The self-tensioning printing saddle lock of the present invention is characterized by alignment and biasing means interposed between the printing plate cylinder and an axially elongated floating tensioning bar mounted thereon to maintain such tensioning bar in alignment with the axis of the cylinder as such tensioning bar is shifted circumferentially relative to the cylinder to thereby maintain such tensioning bar squared with one end of a dimensionally unstable printing plate to which it is coupled.
These and other features of the invention will become apparent from a consideration of the following detailed description of the drawings.
FIG. 1 is a partial plan view of a self-tensioning printing saddle lock of the present invention mounted on a printing cylinder;
FIG. 2 is a bottom plan view of the self-tensioning printing saddle lock shown in FIG. 1;
FIG. 3 is a longitudinal sectional view, in enlarged scale, taken along the line 3--3 of FIG. 1 and rotated 180°;
FIG. 4 is a longitudinal sectional view taken along the line 4--4 of FIG. 3;
FIG. 5 is a longitudinal sectional view taken along the line 5--5 of FIG. 3 and depicting the tensioning bar in its neutral position;
FIG. 6 is a longitudinal sectional view similar to FIG. 5 but depicting the tensioning bar in its retracted position;
FIG. 7 is a partial end view, in reduced scale, showing a pair of self-tensioning saddle locks of the present invention mounted on opposite sides of a printing cylinder; and,
FIGS. 8, 9 and 10 are right hand end views, in enlarged scale, of the self-tensioning saddle lock shown in FIG. 1 and depicting the tensioning bar in its neutral retracted position, fully extended tensioning position, and intermediate extended tensioning position, respectively.

_ _ _ _ _ _ _

• **JOB 1**
Quote the saddle lock description exactly, from the words containing "The self-tensioning printing saddle lock of" through "of the drawings.".
These records are unrelated to the saddle lock description.

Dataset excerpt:
_ _ _ _ _ _ _

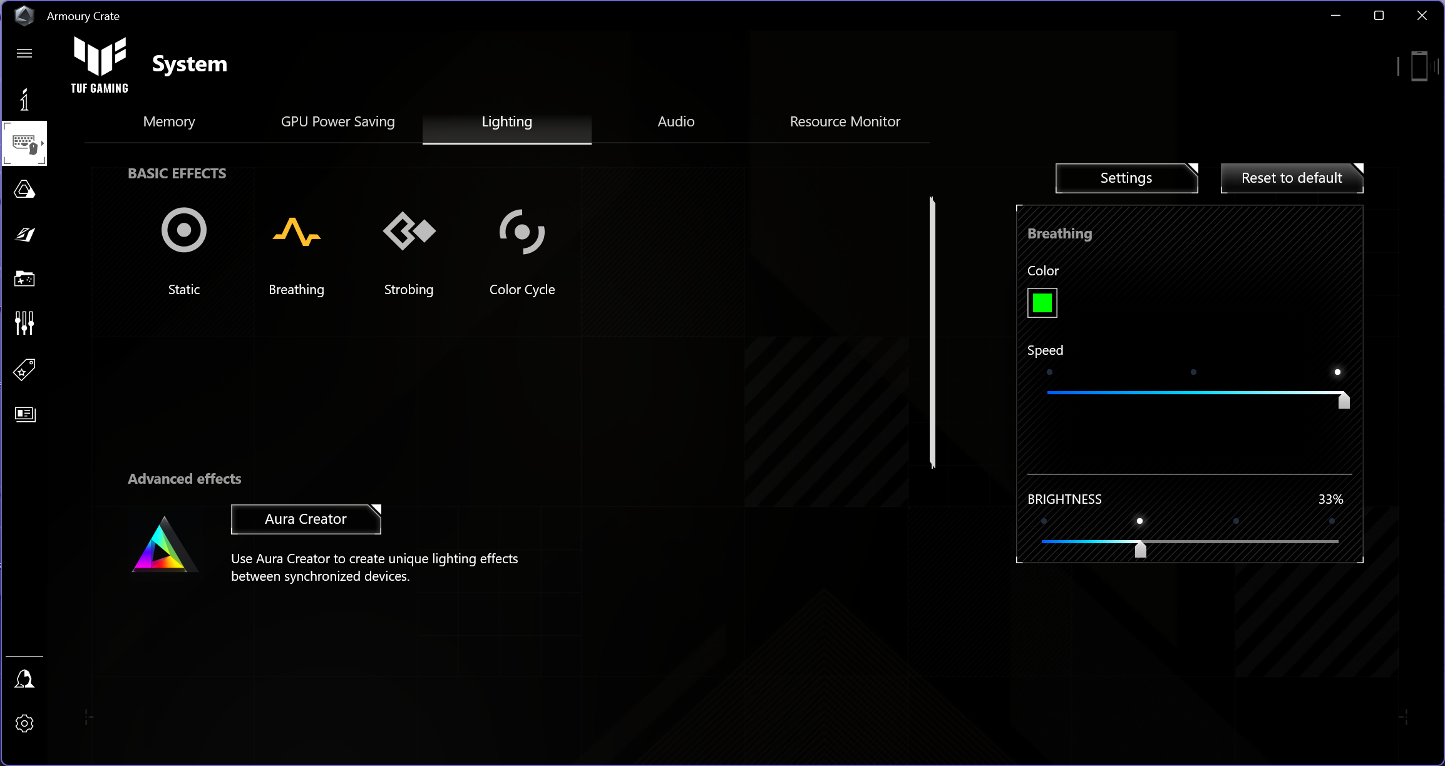Viewport: 1445px width, 766px height.
Task: Open the hamburger menu in sidebar
Action: (24, 53)
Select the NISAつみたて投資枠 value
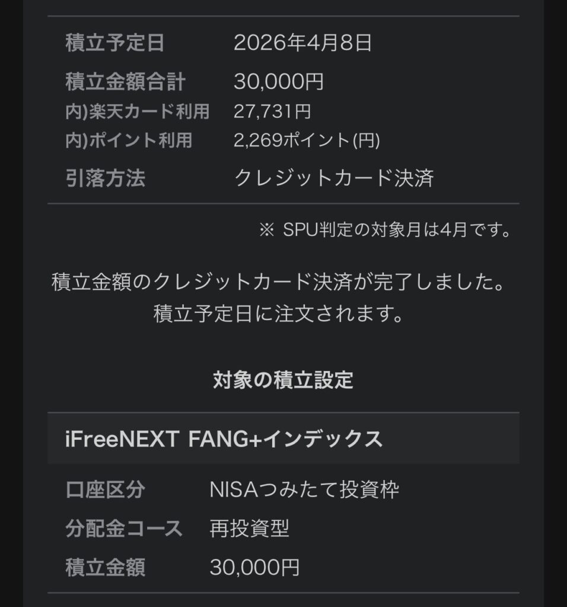The height and width of the screenshot is (607, 567). pos(304,490)
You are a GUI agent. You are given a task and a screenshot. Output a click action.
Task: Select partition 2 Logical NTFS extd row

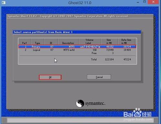(x=77, y=50)
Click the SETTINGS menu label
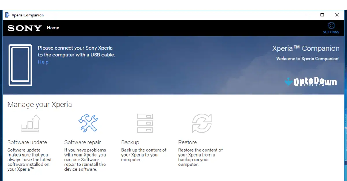This screenshot has width=347, height=181. pos(331,32)
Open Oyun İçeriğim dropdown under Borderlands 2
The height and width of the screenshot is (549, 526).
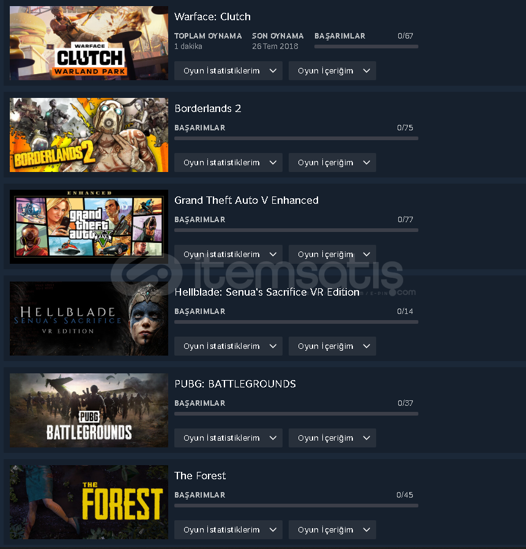click(332, 162)
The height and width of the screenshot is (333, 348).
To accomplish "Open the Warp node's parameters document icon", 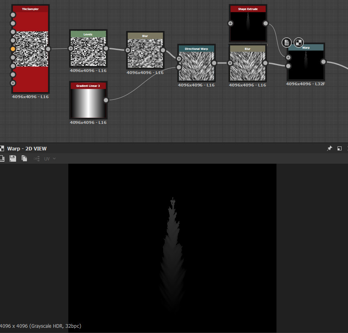I will click(x=287, y=43).
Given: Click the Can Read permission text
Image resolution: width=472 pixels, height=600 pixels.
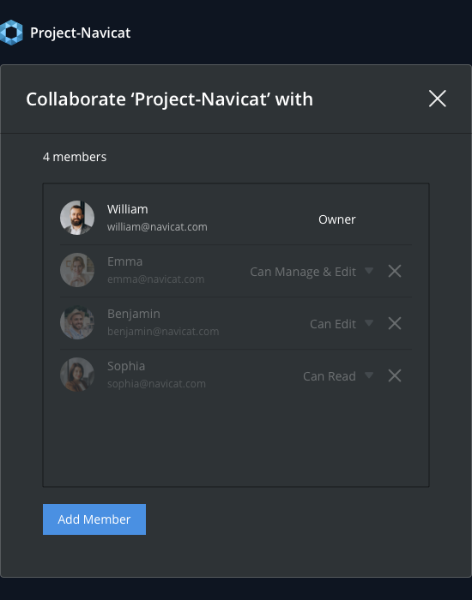Looking at the screenshot, I should point(330,376).
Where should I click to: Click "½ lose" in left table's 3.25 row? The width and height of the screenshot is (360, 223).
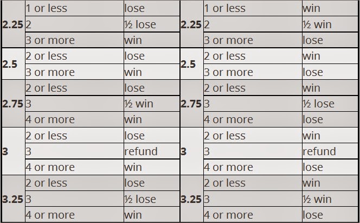tap(140, 199)

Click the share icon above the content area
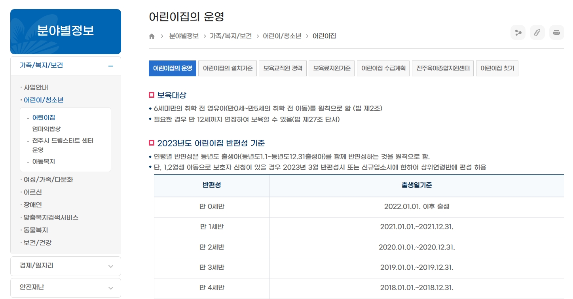518,32
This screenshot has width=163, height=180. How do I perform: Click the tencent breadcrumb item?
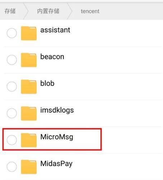coord(90,11)
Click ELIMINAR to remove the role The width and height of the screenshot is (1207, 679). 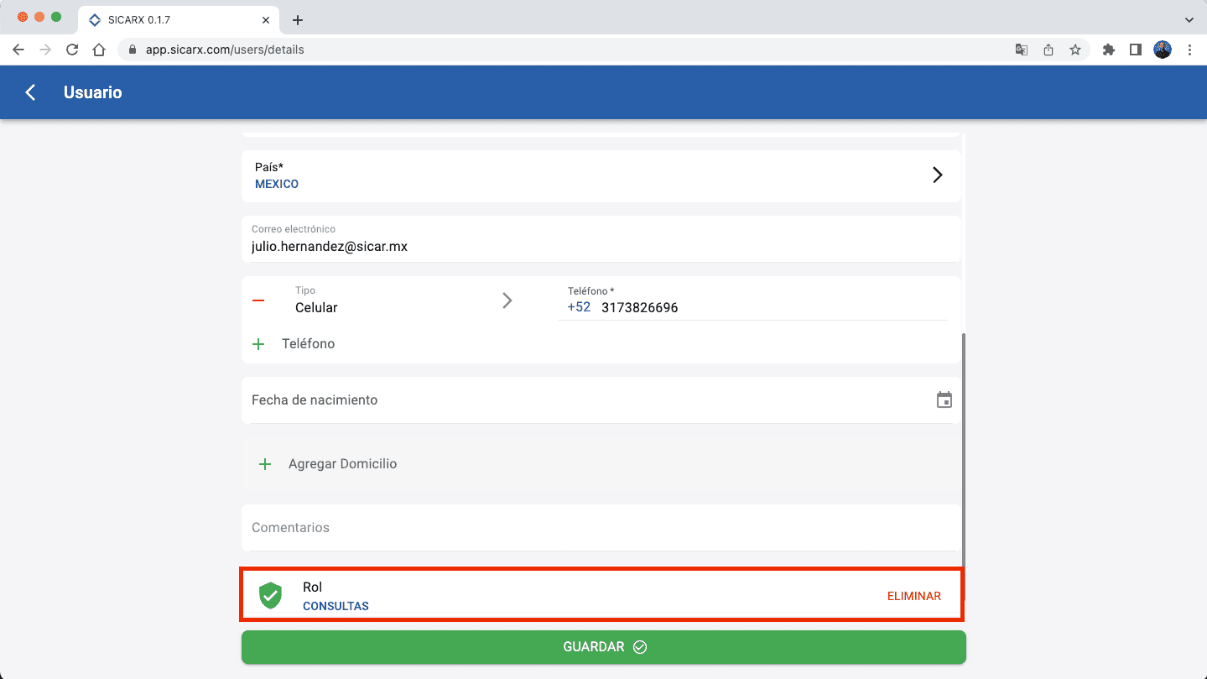(913, 596)
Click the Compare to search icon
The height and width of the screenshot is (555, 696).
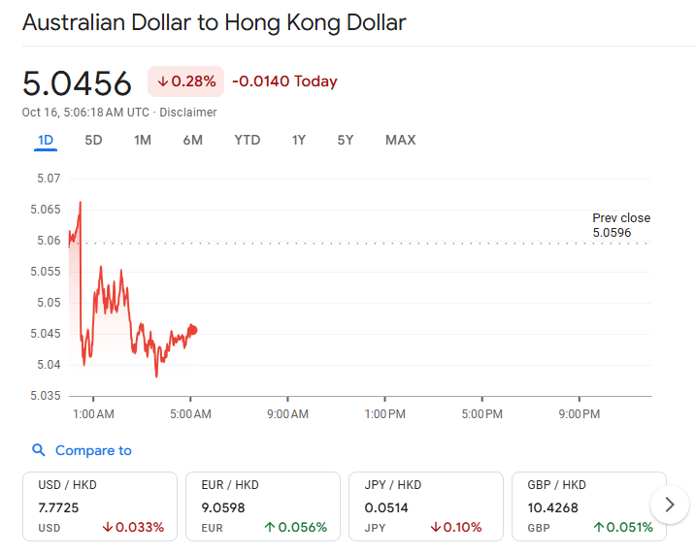coord(39,450)
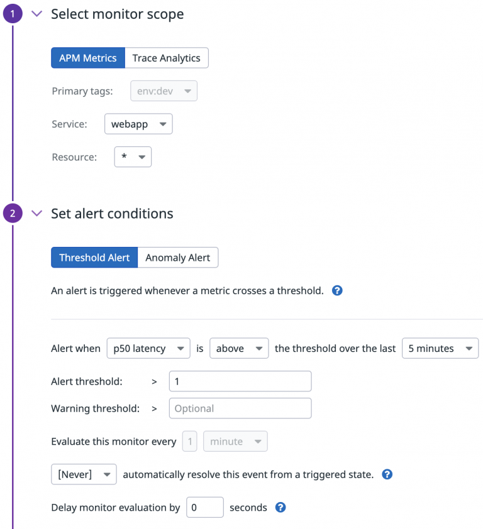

_ _ _ _ _ _ _

• **JOB 2**
Put the records into a JSON list of strings, one string per line, from the line containing "Click the Compare to search icon" through the end of the records. Skip blank lines and leave out the pictures.

• **CORRECT RESULT 1**
The self-tensioning printing saddle lock of the present invention is characterized by alignment and biasing means interposed between the printing plate cylinder and an axially elongated floating tensioning bar mounted thereon to maintain such tensioning bar in alignment with the axis of the cylinder as such tensioning bar is shifted circumferentially relative to the cylinder to thereby maintain such tensioning bar squared with one end of a dimensionally unstable printing plate to which it is coupled.
These and other features of the invention will become apparent from a consideration of the following detailed description of the drawings.

• **CORRECT RESULT 2**
[
  "Click the Compare to search icon",
  "The height and width of the screenshot is (555, 696).",
  "coord(39,450)"
]